Now the city [was] large and great: but the people in it [were] few, and the houses [were] not built.
5 Zo gaf mijn God in mijn hart, dat ik de edelen, en de overheden, en het volk verzamelde, om de geslachten te rekenen; en ik vond het geslachtsregister dergenen, die in het eerst waren opgetogen, en vond daarin geschreven aldus:
And my God put into my heart to assemble the nobles, and the rulers, and the people, that they might be reckoned by genealogy. And I found a register of the genealogy of them who came up at the first, and found written in it,
6 Dit zijn de kinderen van dat landschap, die optogen uit de gevangenis der weggevoerden, die Nebukadnezar, koning van Babel, weggevoerd had, en die wedergekeerd zijn naar Jeruzalem en naar Juda, een iegelijk tot zijn stad;
These [are] the children of the province, that went up out of the captivity, of those that had been carried away, whom Nebuchadnezzar the king of Babylon had carried away, and came again to Jerusalem and to Judah, every one to his city;
7 Dewelke kwamen met Zerubbabel, Jesua, Nehemia, Azaria, Raamja, Nahamani, Mordechai, Bilsan, Mispereth, Bigvai, Nehum en Baena. Dit is het getal der mannen van het volk van Israel.
Who came with Zerubbabel, Jeshua, Nehemiah, Azariah, Raamiah, Nahamani, Mordecai, Bilshan, Mispereth, Bigvai, Nehum, Baanah.
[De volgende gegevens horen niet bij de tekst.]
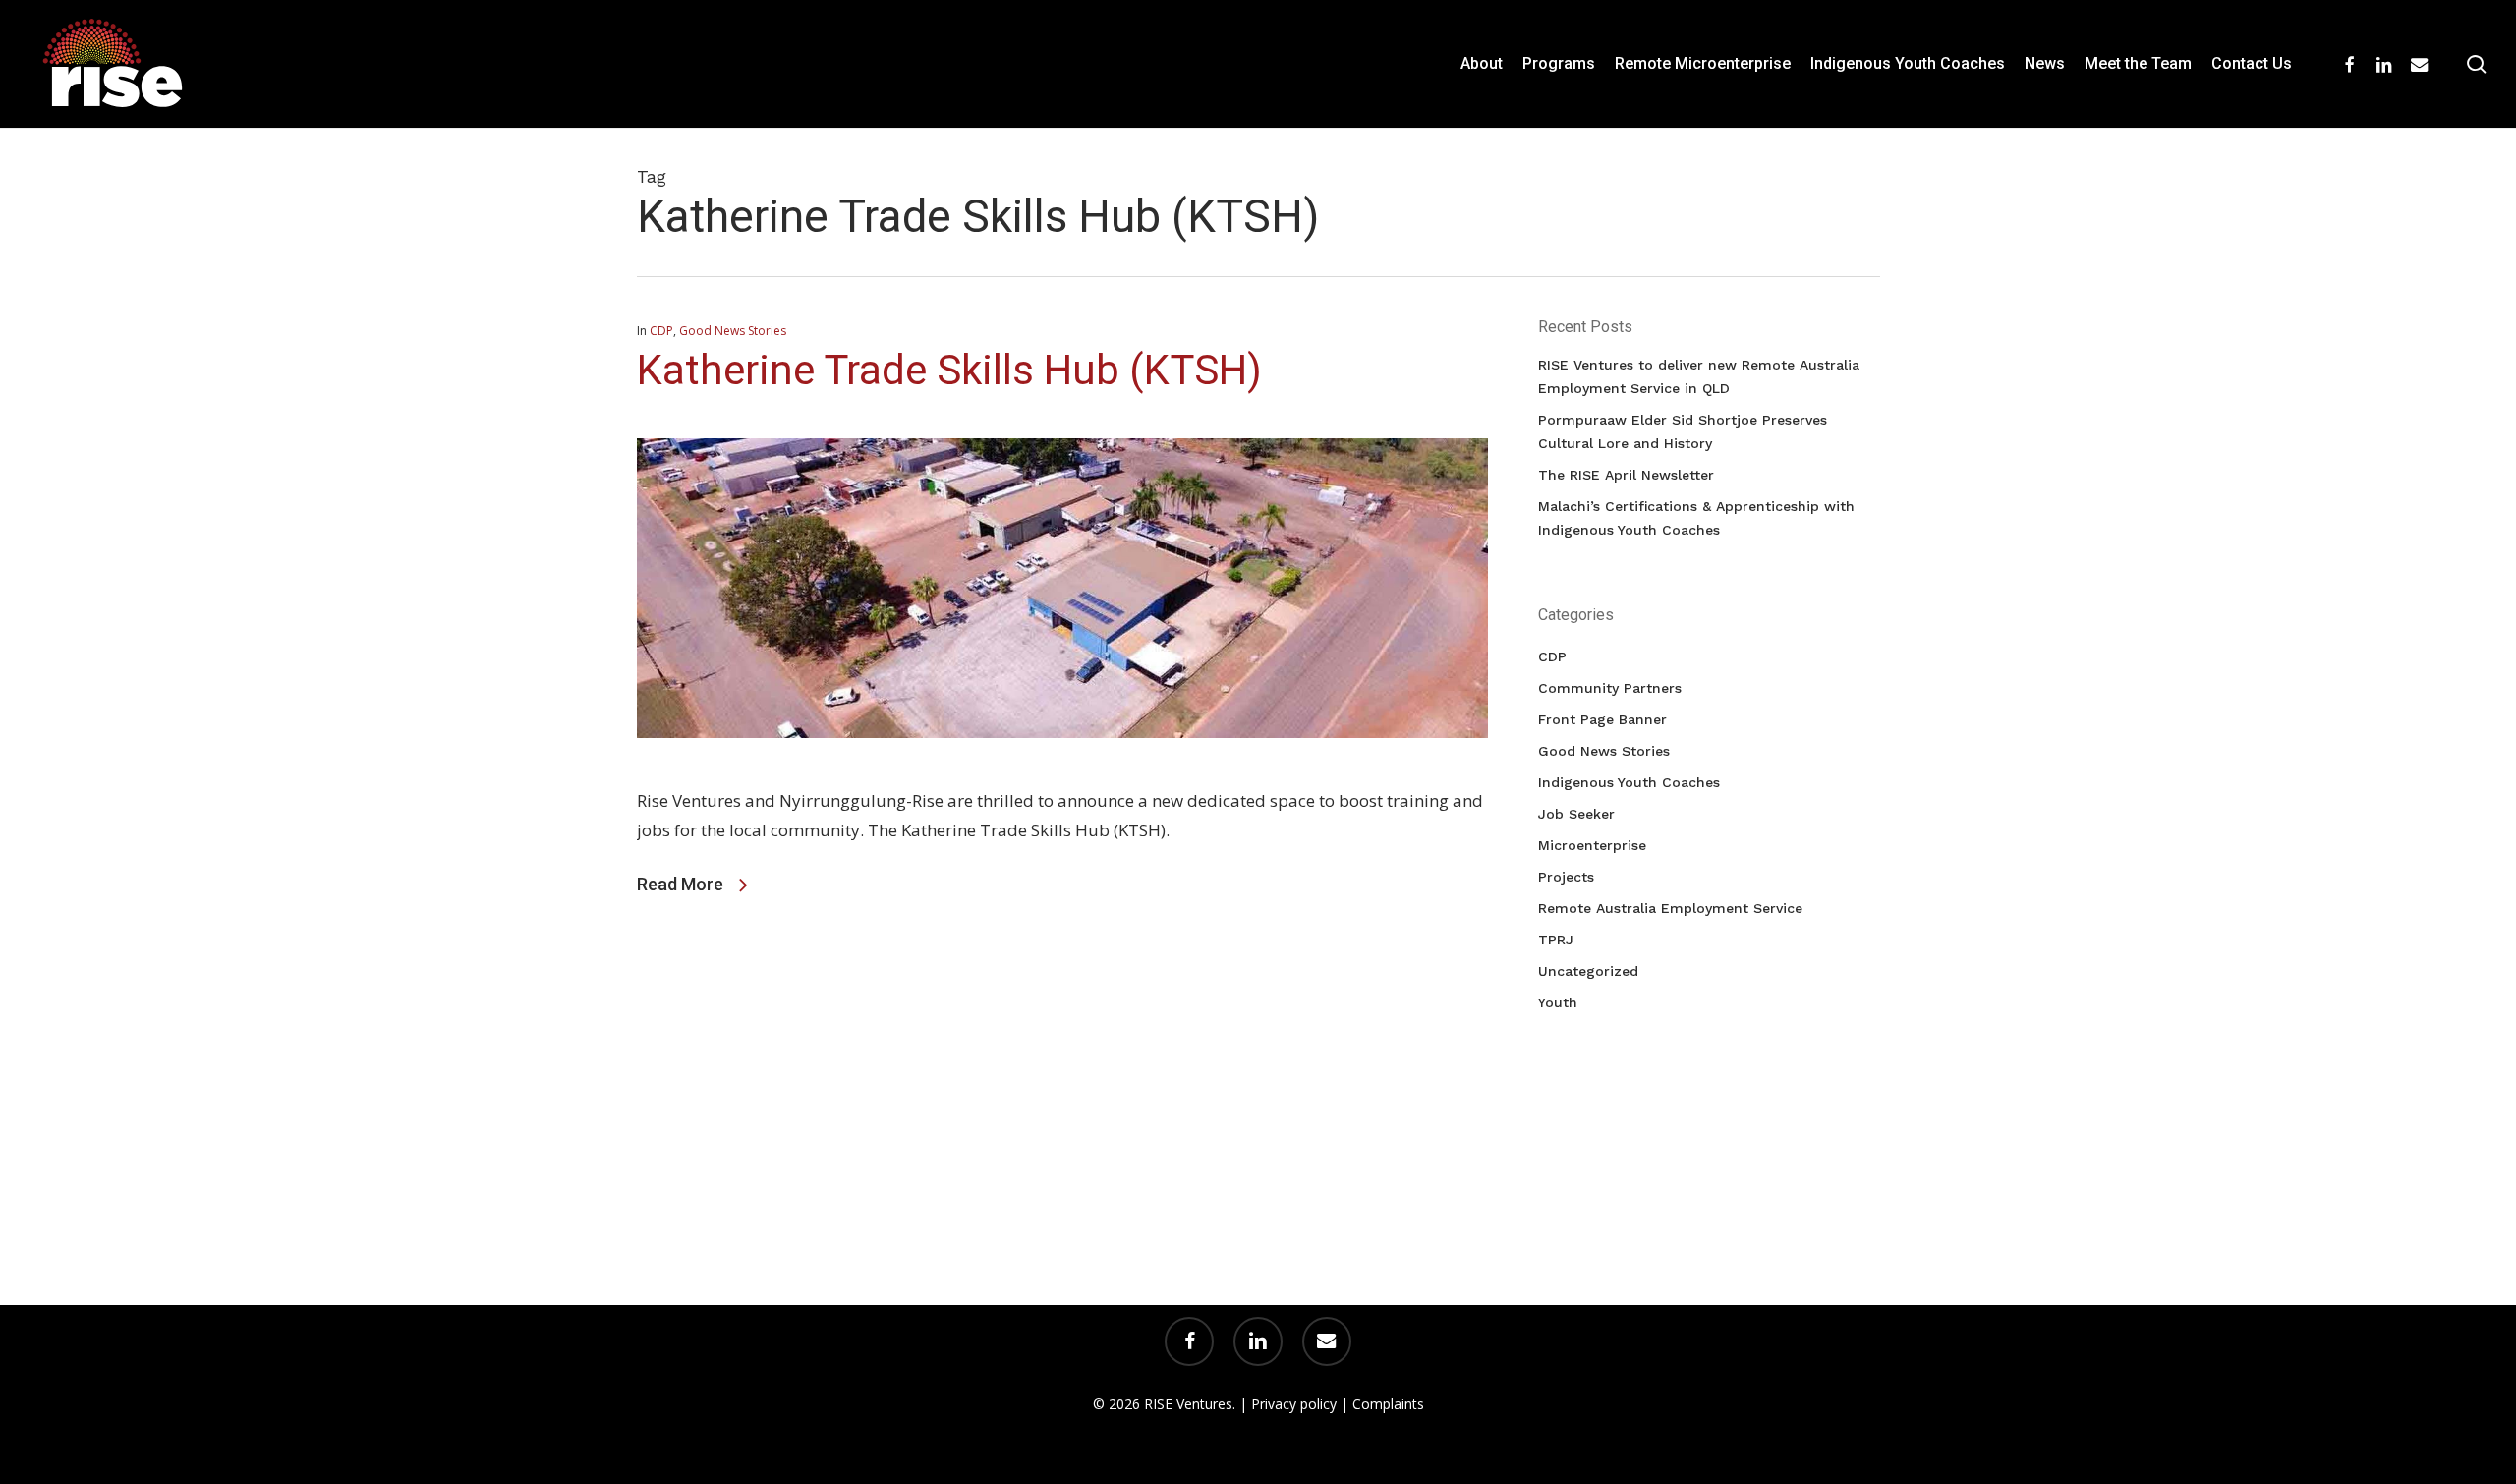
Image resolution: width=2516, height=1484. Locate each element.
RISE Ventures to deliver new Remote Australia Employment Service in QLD (1698, 376)
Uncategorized (1588, 971)
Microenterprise (1592, 845)
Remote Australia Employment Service (1670, 908)
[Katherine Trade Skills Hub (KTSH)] (1063, 771)
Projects (1566, 877)
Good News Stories (732, 330)
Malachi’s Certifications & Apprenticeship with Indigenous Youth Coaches (1696, 518)
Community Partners (1610, 688)
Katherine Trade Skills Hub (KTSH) (949, 370)
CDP (661, 330)
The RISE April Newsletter (1626, 475)
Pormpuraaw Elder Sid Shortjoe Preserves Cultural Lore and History (1682, 431)
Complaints (1388, 1404)
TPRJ (1555, 939)
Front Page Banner (1602, 719)
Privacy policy (1294, 1404)
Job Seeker (1576, 814)
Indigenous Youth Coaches (1629, 782)
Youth (1557, 1002)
The number, [I say], of the men of the people of Israel [was this];
8 De kinderen van Parhos waren twee duizend, honderd twee en zeventig;
The children of Parosh, two thousand a hundred and seventy two.
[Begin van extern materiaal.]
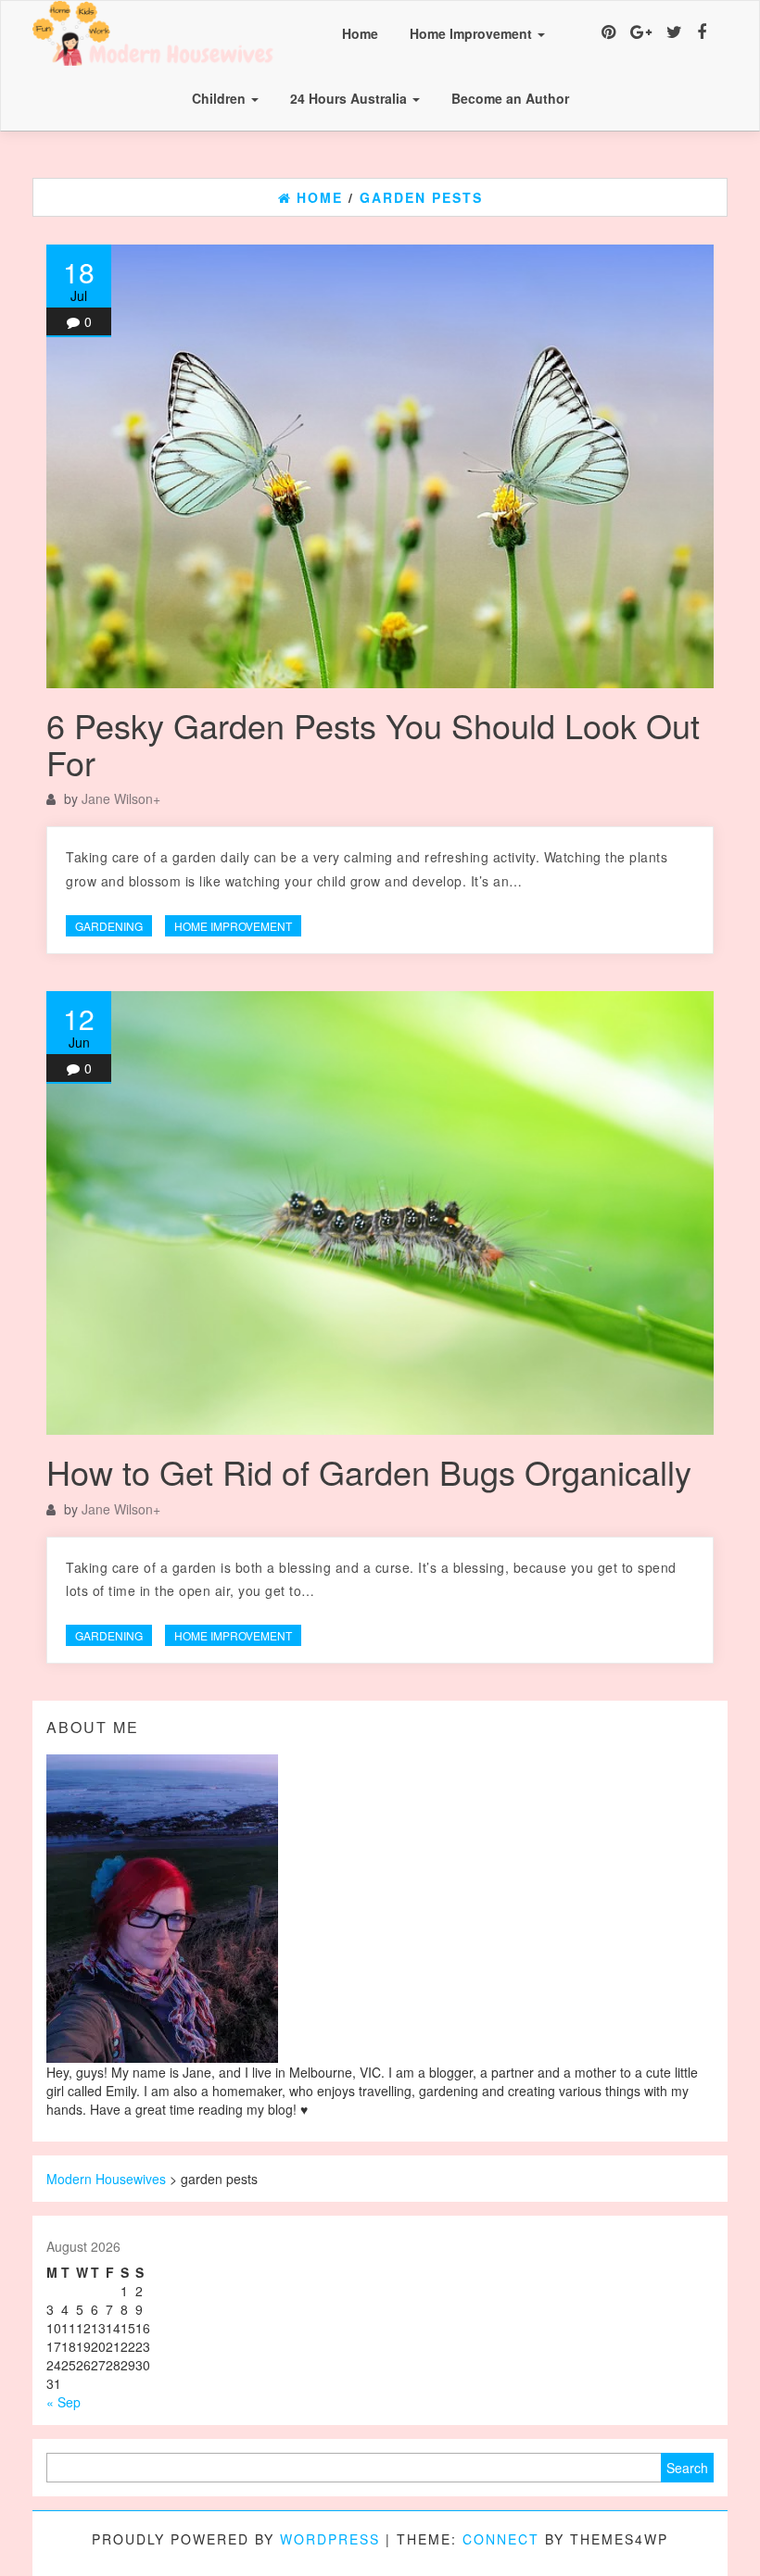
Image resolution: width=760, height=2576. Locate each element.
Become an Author (510, 98)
9 De kinderen van Sefatja, driehonderd twee en zeventig;
The children of Shephatiah, three hundred and seventy two.
10 De kinderen van Arach, zeshonderd twee en vijftig;
The children of Arah, six hundred and fifty two.
11 De kinderen van Pahath-Moab, van de kinderen van Jesua en Joab, twee duizend, achthonderd en achttien;
The children of Pahath-moab, of the children of Jeshua and Joab, two thousand and eight hundred [and] eighteen.
12 De kinderen van Elam, duizend, tweehonderd vier en vijftig;
The children of Elam, a thousand two hundred and fifty four.
13 De kinderen van Zatthu, achthonderd vijf en veertig;
The children of Zattu, eight hundred and forty five.
14 De kinderen van Zakkai, zevenhonderd en zestig;
The children of Zaccai, seven hundred and sixty.
15 De kinderen van Binnui, zeshonderd acht en veertig;
The children of Binnui, six hundred and forty eight.
16 De kinderen van Bebai, zeshonderd acht en twintig;
The children of Bebai, six hundred and twenty eight.
17 De kinderen van Azgad, twee duizend, driehonderd twee en twintig;
The children of Azgad, two thousand three hundred and twenty two.
18 De kinderen van Adonikam, zeshonderd zeven en zestig;
The children of Adonikam, six hundred and sixty seven.
19 De kinderen van Bigvai, twee duizend, zeven en zestig;
The children of Bigvai, two thousand and sixty seven.
20 De kinderen van Adin, zeshonderd vijf en vijftig;
The children of Adin, six hundred and fifty five.
21 De kinderen van Ater, van Hizkia, acht en negentig;
The children of Ater of Hezekiah, ninety eight.
22 De kinderen van Hassum, driehonderd acht en twintig;
The children of Hashum, three hundred and twenty eight.
23 De kinderen van Bezai, driehonderd vier en twintig;
The children of Bezai, three hundred and twenty four.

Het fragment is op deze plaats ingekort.